A plurality of fitting portions 56 which are convex portions protruding toward the lower case 82 as a case half are provided on the bottom surfaces of the first bearing 53 and the second bearing 54, The introduction portion has a convex portion whose diameter is reduced at right angles to the axial direction, or a convex portion whose axial length is longer than the root portion and whose diameter is smaller toward the lower case 82 side than the root portion. The positioning of the load applying member 50 in the lower case 82 is facilitated, and it is possible to press-fit the load applying member 50 with a small pressing force. A plurality of engaging portions 56 are provided on the bottom surfaces of the first bearing 53 and the second bearing 54 and a plurality of engaging portions 56 provided on the bottom surface of the first bearing 53, Since the plurality of fitting portions 56 provided on the bottom surface of the bearing 54 are arranged in the direction orthogonal to the axial direction of the worm portion 51, the load bearing member 50, together with the second bearing 54, Can be installed in the lower case 82 in a stable state.

The load applying means 50 according to the present embodiment has the above respective constitutions so that the load applied to the first bearing 53 and the second bearing (not shown) when the operator applies the load applying means 50 to the lower case 82 54 to the worm portion 51 to prevent the worm portion 51 from being damaged or deformed.

(Motor 10)

The motor 10 that drives the driven member 90 is an AC synchronous motor. It is also possible to apply a motor other than the AC synchronous motor. The motor 10 has a rotation axis projecting from its upper end face.

(First transfer column)

Hereinafter, the first transfer column will be described in detail with reference to Figs. 3 to 5. Fig. The first transmission line constitutes an output system for transmitting the power of the synchronous motor 10 to the driven member 90. The first transmission train includes a second rotor gear 21, an input side gear 22 meshing with the second rotor gear 21, and an input side gear 22 meshing with the rotation of the input side gear 22 when the clutch means is in the & A cam gear 25 meshing with the compound gear 24 and a cam gear 25 integrally formed with the cam gear 25 so as to be rotatable with the cam gear 25, And a wire 27 wound around the pulley 26 by the rotation of the pulley 26. The pulley 26 is rotated by the rotation of the pulley 26, The input side gear 22 and the output side gear 23 are also gears that constitute the clutch means (a differential gear mechanism based on the planetary gear train) in detail.

The second rotor gear 21 is a spur gear supported on the coaxial line with the synchronous motor 10 so as to be movable in the axial direction and includes a first rotor gear 41 integrally rotating with the rotor 11, (On the tip side of the rotation shaft). Further, the second rotor gear 21 is urged upward by the coil spring 28 in the axial direction. When the second rotor gear 21 is located on the rotor 11 side (lower side), the lower rotor gear 21 is engaged with the lower engaging portion 412 of the first rotor gear 41 An upper engaging portion 212 is formed. The position of the second rotor gear 21 when the lower engaging portion 412 and the upper engaging portion 212 are engaged is referred to as a first position. The position of the second rotor gear 21 in the state where the lower engaging portion 412 and the upper engaging portion 212 are not engaged is referred to as a second position.
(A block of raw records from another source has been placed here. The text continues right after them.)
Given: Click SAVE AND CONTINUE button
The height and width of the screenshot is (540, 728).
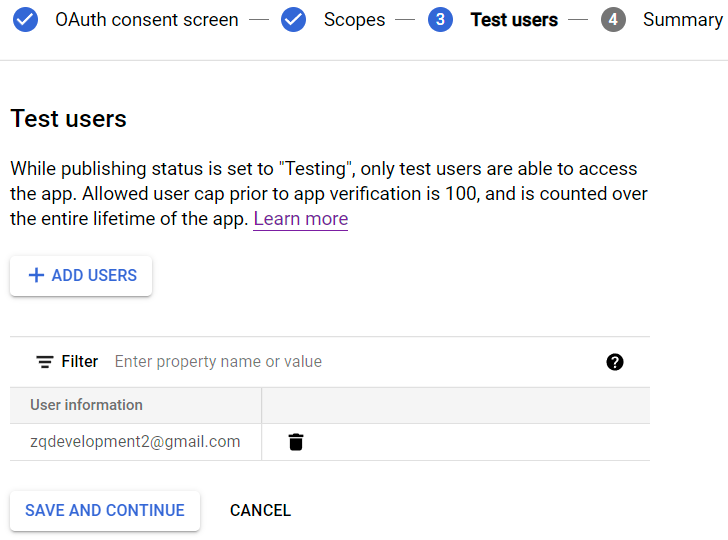Looking at the screenshot, I should click(x=105, y=510).
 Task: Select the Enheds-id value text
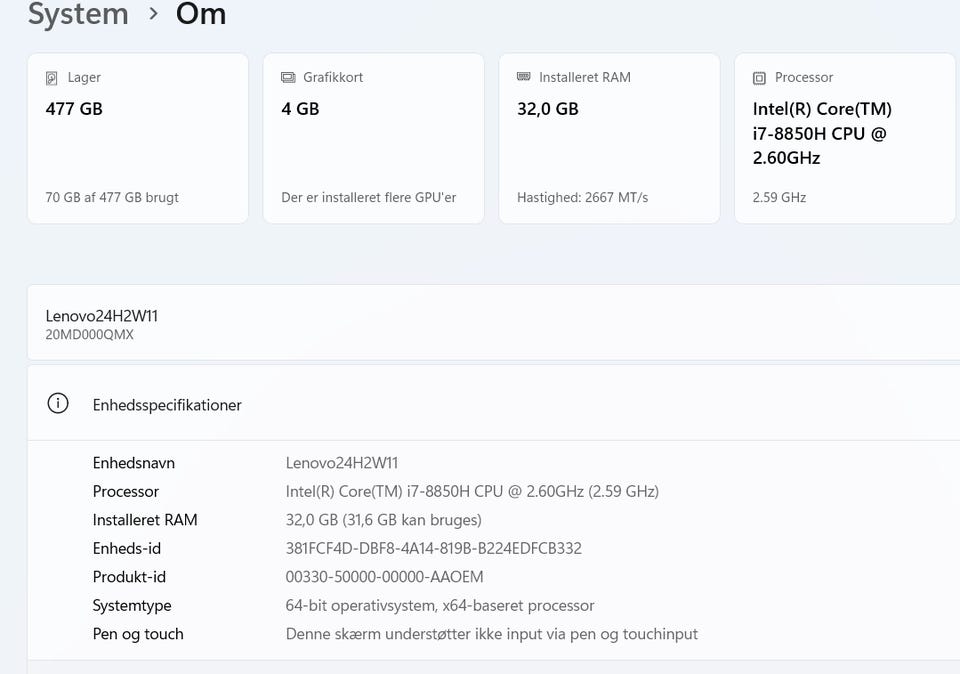point(433,548)
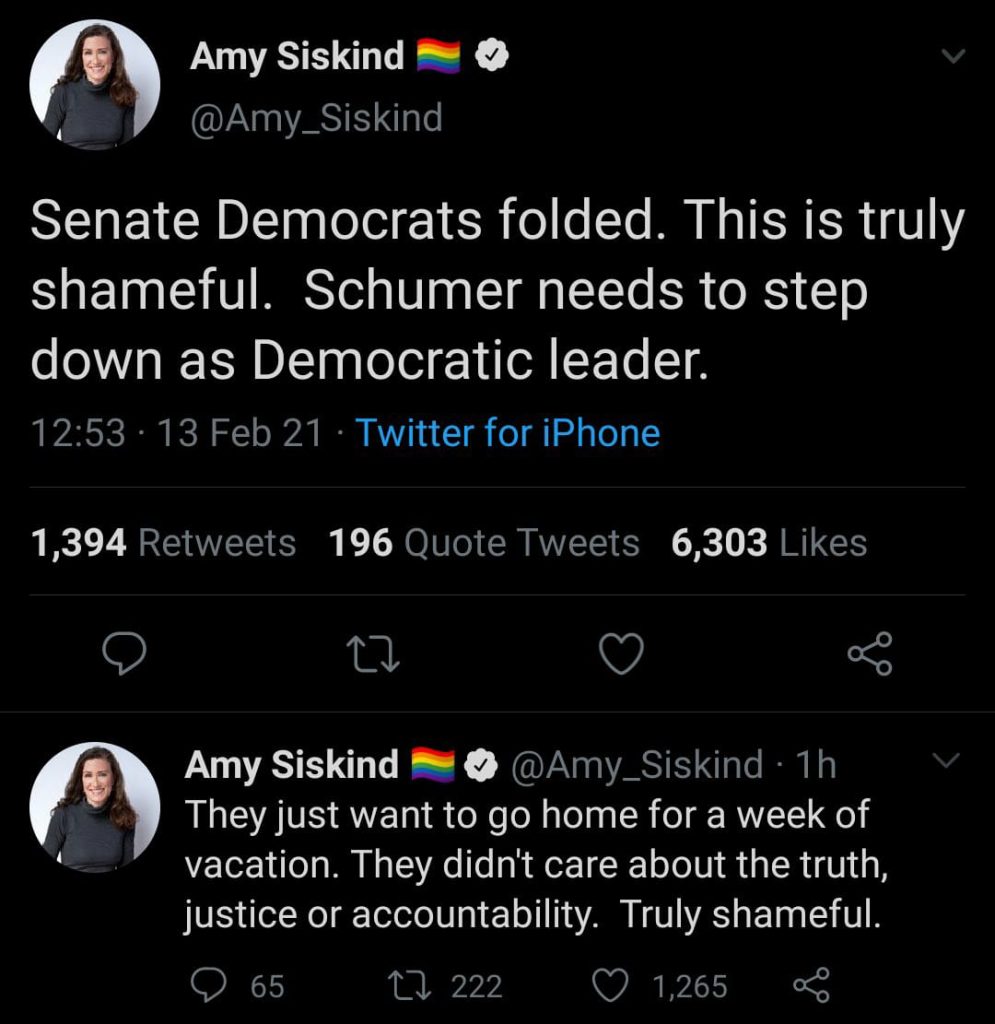View the 1,394 Retweets list
The height and width of the screenshot is (1024, 995).
[163, 543]
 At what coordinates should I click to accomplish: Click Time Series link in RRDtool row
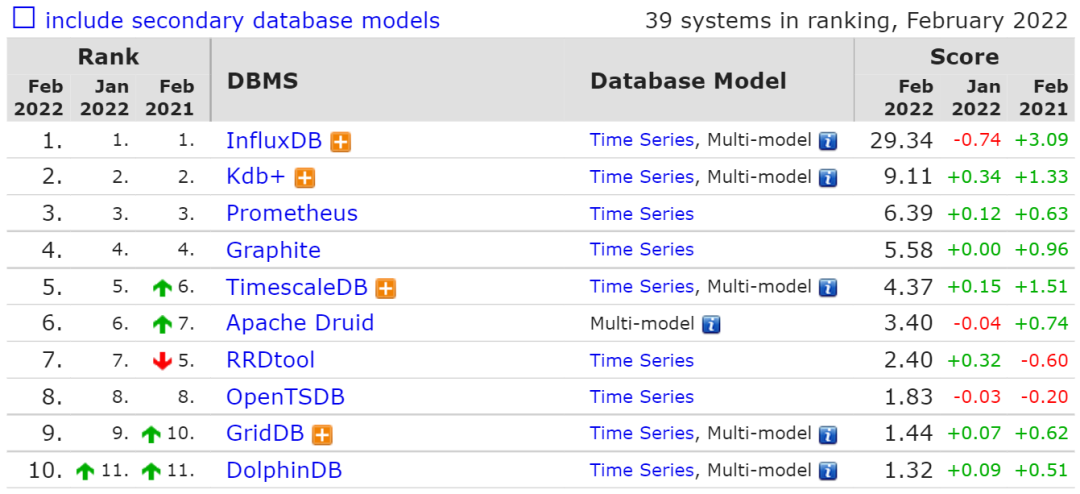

The second rotor gear 21 is moved toward the rotor 11 side by the inclined cam 63 (see Fig. 8) of the fan-shaped lever 60 to be described later and the upper engaging portion 212 and the lower engaging portion 412 of the first rotor gear 41 are engaged with each other (the second rotor gear 21 is in the first position), the second rotor gear 21 and the first rotor The gear 41 rotates integrally. That is, the power of the synchronous motor 10 is also transmitted to the second rotor gear 21.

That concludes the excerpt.